August 2021, Volume 71, Issue 8

Research Article

Is Peer assisted learning better? A modern question to answer: A comparative study

Khola Waheed Khan  ( Wah Medical College, Lahore, Pakistan )
Shezadi Sabah Imran  ( Wah Medical College, Lahore, Pakistan )
Musarat Ramzan  ( Wah Medical College, Lahore, Pakistan )
Imrana Maqsood  ( Fazaia Medical College, Air University, Lahore, Pakistan. )


Objective:  To determine the effectiveness of peer-assisted learning against expert-assisted learning in terms of scores achieved by medical students, and to assess the perceptions of students about peer-assisted learning.

Method: The mixed-method study was conducted at Wah Medical College, Wah Cantonment, Pakistan, from October 2017 to December 2018, and comprised fourth year medical students who were randomised into groups A and B. In the first session the topic ‘Data’ was taught to group A by a peer and to group B by an expert teacher. In the next session the topic ‘Sampling’ was taught to group A by an expert teacher and to group B by a peer. Each session was followed by an assessment. Students’ views about peer-assisted learning were collected using a predesigned questionnaire. An open-ended question about the role of expert in teaching was also asked from the students.  Data was analysed using SPSS 22. Qualitative data was analysed to identify emerging themes.

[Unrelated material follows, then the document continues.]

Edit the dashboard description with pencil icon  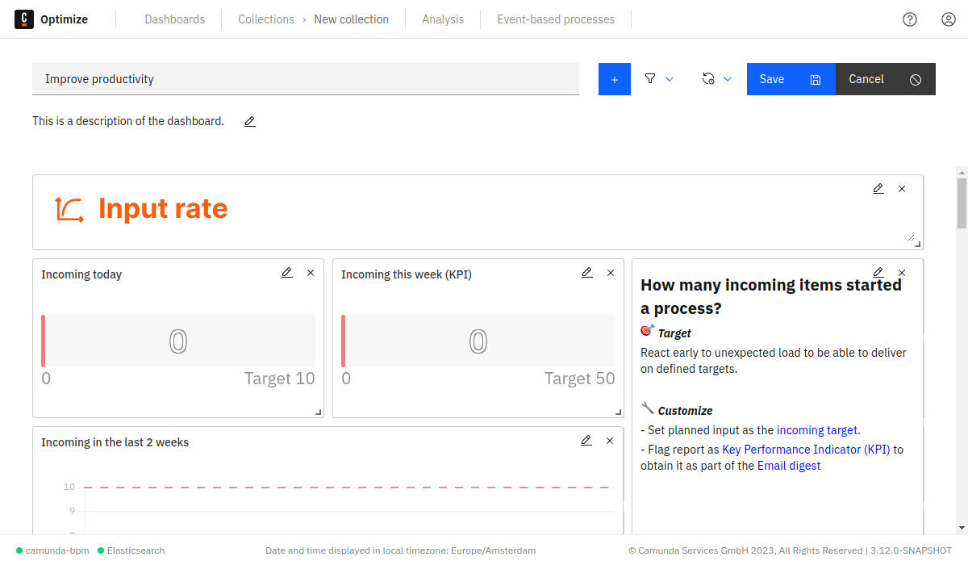point(250,122)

Results: Of the 80 subjects, 41(51.25%) were group A and 39(48.75%) were in group B. Overall, there were 36(45%) males and 44(55%) females. In the first session, mean group A score was 6.85±1.99 and for group B it was 7.54±1.76 (p>0.05). In the second session, the mean score of group A was 6.12±2.06 and for group B it was 4.82±2.01 (p=0.005).

Conclusion: Peer-assisted learning was found to be a valuable tool that can be incorporated in the curriculum delivery for easy topics. However the significance of expert’s assistance, guidance and feedback cannot be negated.

Keywords: Peer-assisted learning, Expert-assisted learning, Independent t-test, Cognition level.  (JPMA 71: 1940; 2021)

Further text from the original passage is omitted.